When the chance came to #freeShinji and release him to return home to his natural habitat, it was an opportunity too good for Klopp to turn down. The assumption was Kagawa would return ‘home’ and, powered by hugs, once again rip up the Bundesliga while football Twitter could revel in the knowledge that once again, it had proved itself more knowledgeable than big bad Fergie.

Much of his first season back at Dortmund was spent in a relegation fight and it ended with Klopp stepping down. The following season was more productive for Kagawa but he soon drifted again, before being squeezed out of the club. But to some, he remains the talent most wasted by Manchester United.


Michu to Real Oviedo
While Dortmund were winning titles and getting to Champions League finals, subsequently becoming too mainstream for the refined tastes of the hipsterati, Real Oviedo were going under. The Spanish third-tier club where Juan Mata, Santi Cazorla, Adrian and Michu began their careers – and Stan Collymore ended his – were in dire financial straits, pleading with supporters to join their former players (the Spanish ones, at least) in purchasing shares in the club.

Writer and good egg Sid Lowe lent his considerable Twitter weight to the campaign and within a day, 300 foreign supporters had waded in. Within no time, fans from more than 60 countries had helped to secure the club’s present and future, alongside a not-insignificant investment of more than €2million from Mexican billionaire Carlos Slim.

Oviedo became the obvious club for lost hipster souls and #sosrealoviedo was replaced by #proudofyou, a motto to link the club’s long-standing supporters with their new-found international friends who “were able to understand that Real Oviedo is a distinct club, with a tragic history and, above all, a unique soul that was worth their love”.

With their finances secure and so too promotion to the second tier for the first time in 12 seasons, Oviedo found themselves in a position to bring home Michu.

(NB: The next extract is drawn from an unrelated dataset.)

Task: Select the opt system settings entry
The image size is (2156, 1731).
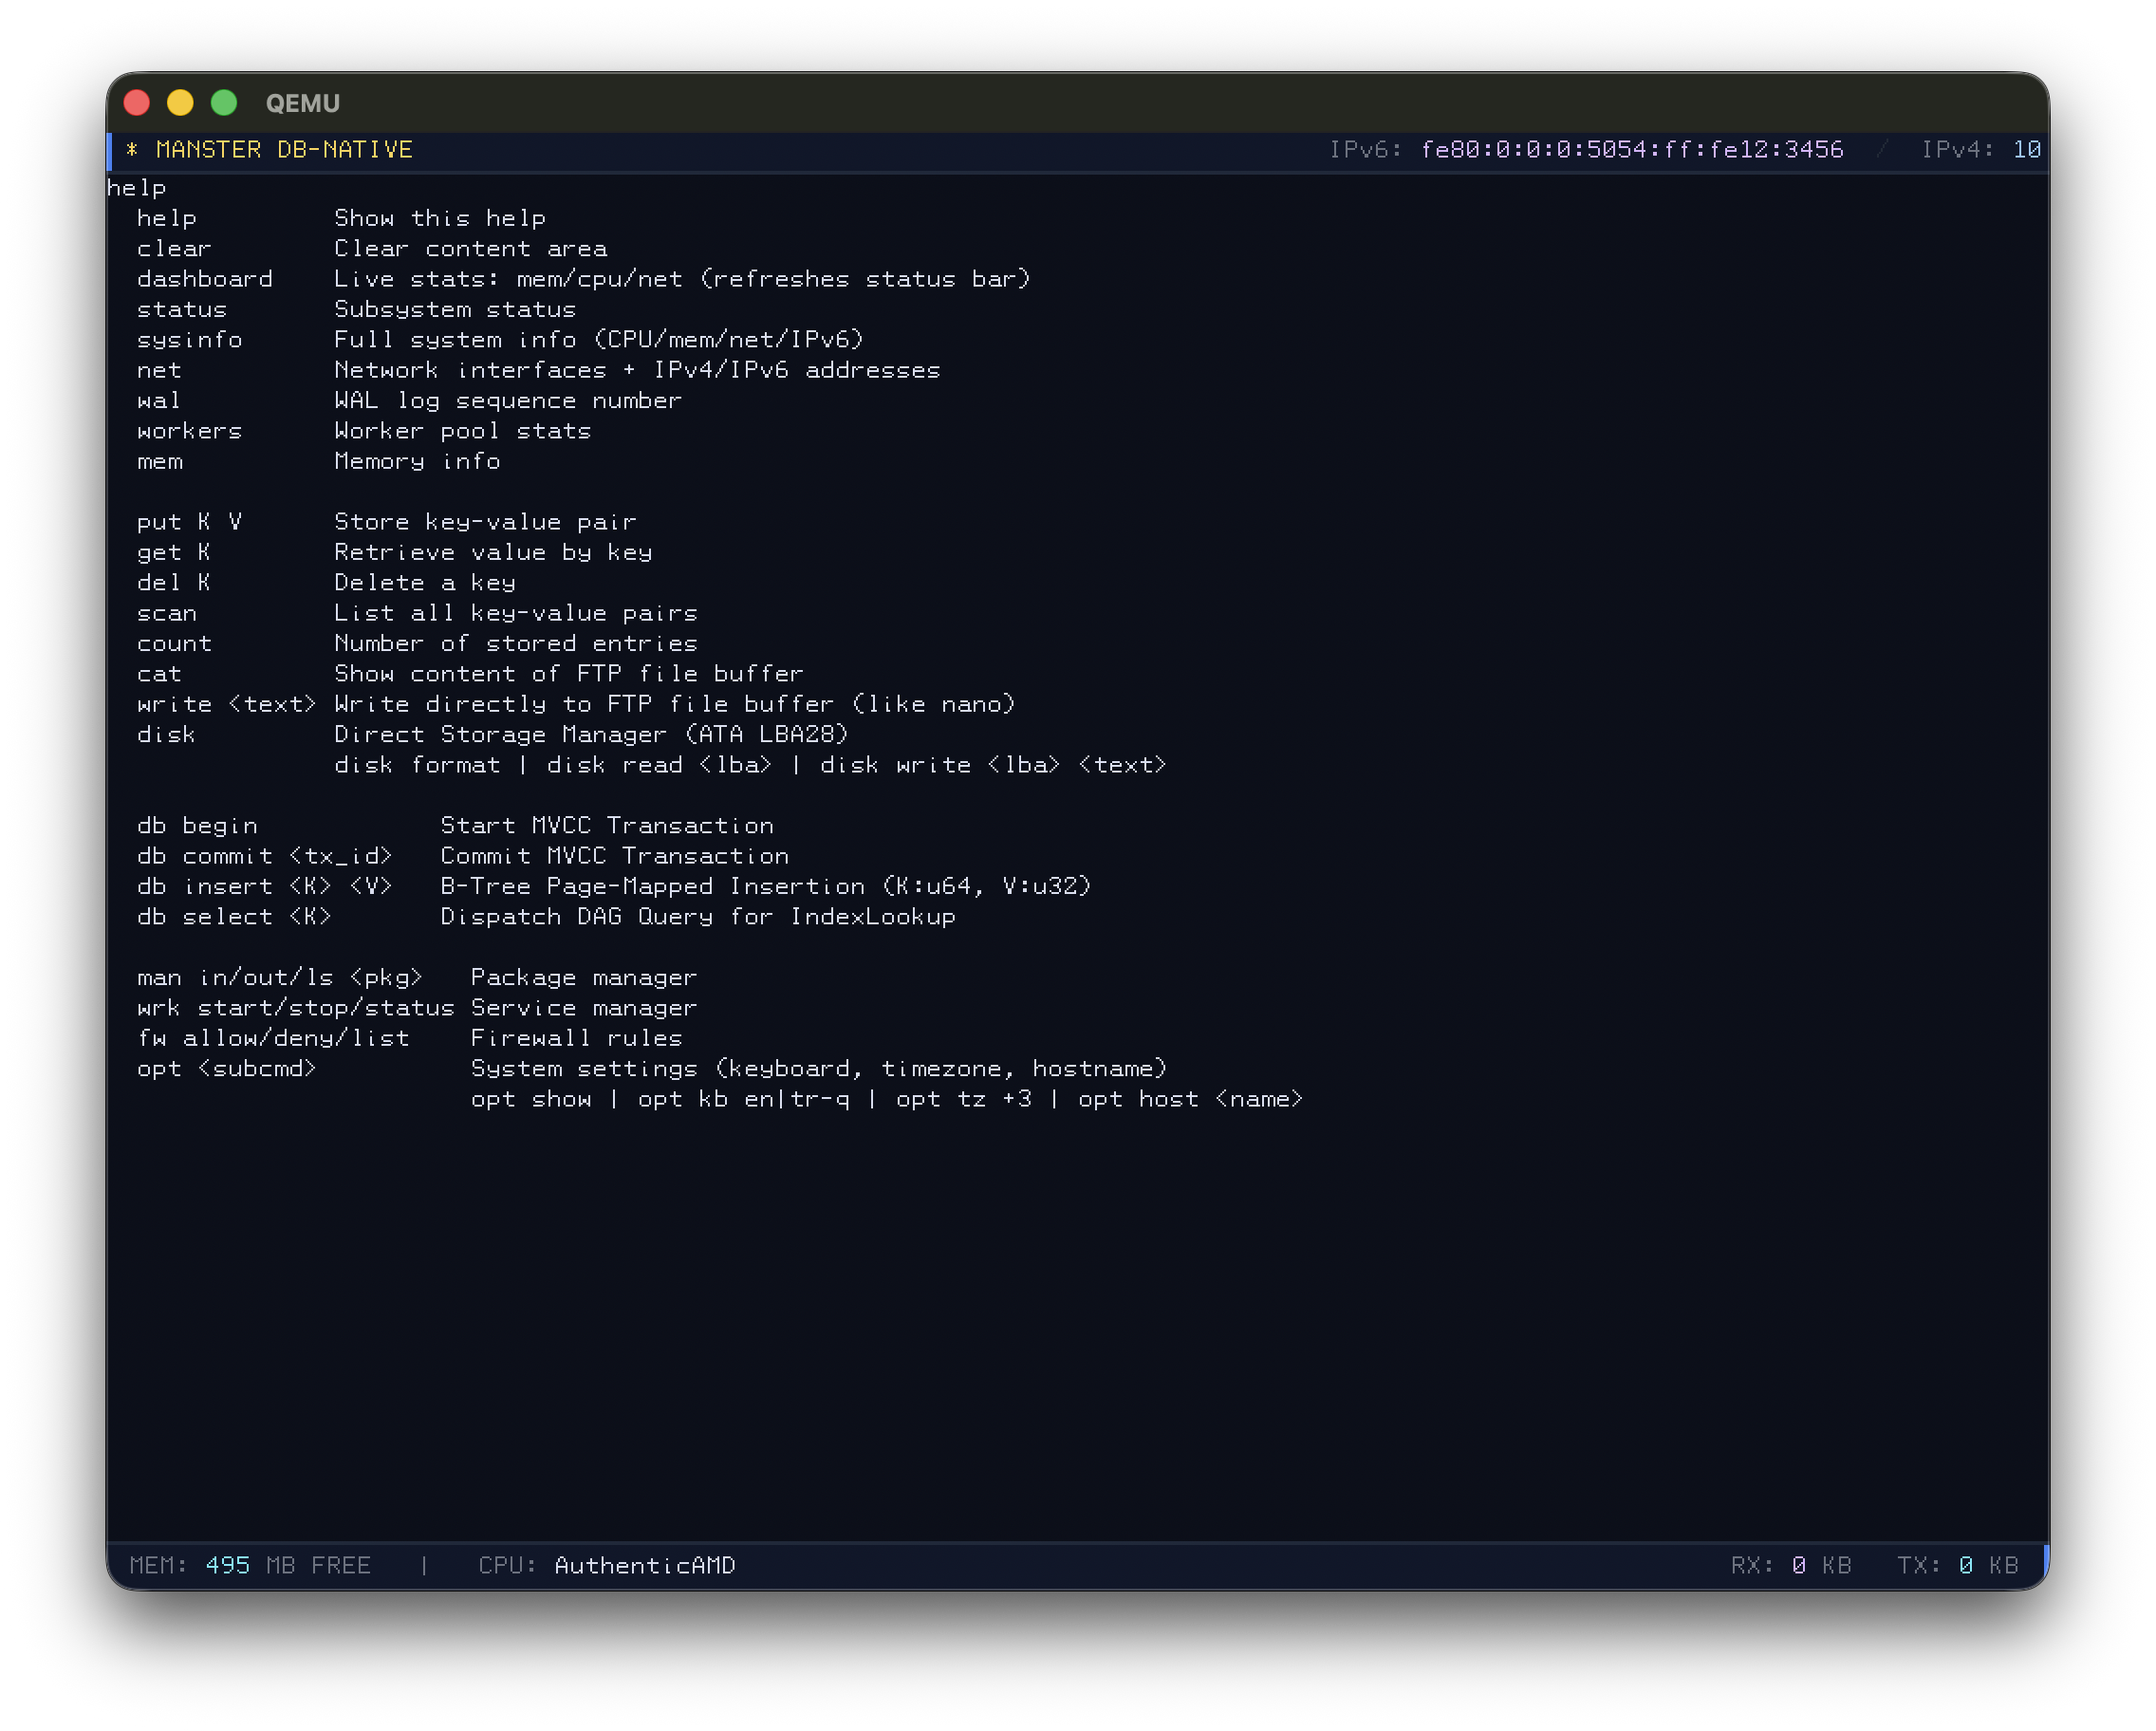Action: pos(227,1068)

The 30-year-old striker had not long since torn up the Premier League with Swansea and sampled Serie A with Napoli. But he took a stab at returning to the professional game having joined Spanish amateurs Union Popular Langreo upon being released by Swansea while being plagued by an ankle injury. His second debut for Oviedo came 686 days after his last professional appearance for Napoli and, obviously, he scored twice. Michu managed a full season with Oviedo before hanging up his boots. He recently made another return to the club as their new technical secretary.


Ryo Miyaichi to St Pauli
Everyone with no affiliation to SV Hamburg supports St Pauli. That’s just fact. The team, yo-yoing between the top and second tiers in Bundesliga, isn’t much actual use but St Pauli’s appeal stretches way beyond what happens on the pitch, into its community and their steadfast commitment to the underprivileged and under-represented.

In 2015, that charity extended to underachieving Arsenal youth products. Miyaichi, once dubbed ‘Ryodinho’ by the Dutch press after a successful loan spell at Feyenoord, had stalled at the Emirates following further spells at Wigan, Bolton and Twente. After seven senior appearances for the Gunners, St Pauli offered refuge.

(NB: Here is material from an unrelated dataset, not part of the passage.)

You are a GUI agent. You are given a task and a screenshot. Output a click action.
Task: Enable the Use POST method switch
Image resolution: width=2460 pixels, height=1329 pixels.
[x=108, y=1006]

Football’s punkest club signing a Japanese attacker once likened to Ronaldinho: the move ticked all football’s hipster boxes with a quill. But knee injuries hampered Miyaichi from fulfilling the potential St Pauli knew he possessed. As you might expect, the club stood by the forward, offering contract extensions through a couple of rehabs and he remains at the Millerntor Stadion, perhaps unlikely to achieve what was once expected of him, but at least he is fit and ready to help St Pauli have another crack at Bundesliga promotion.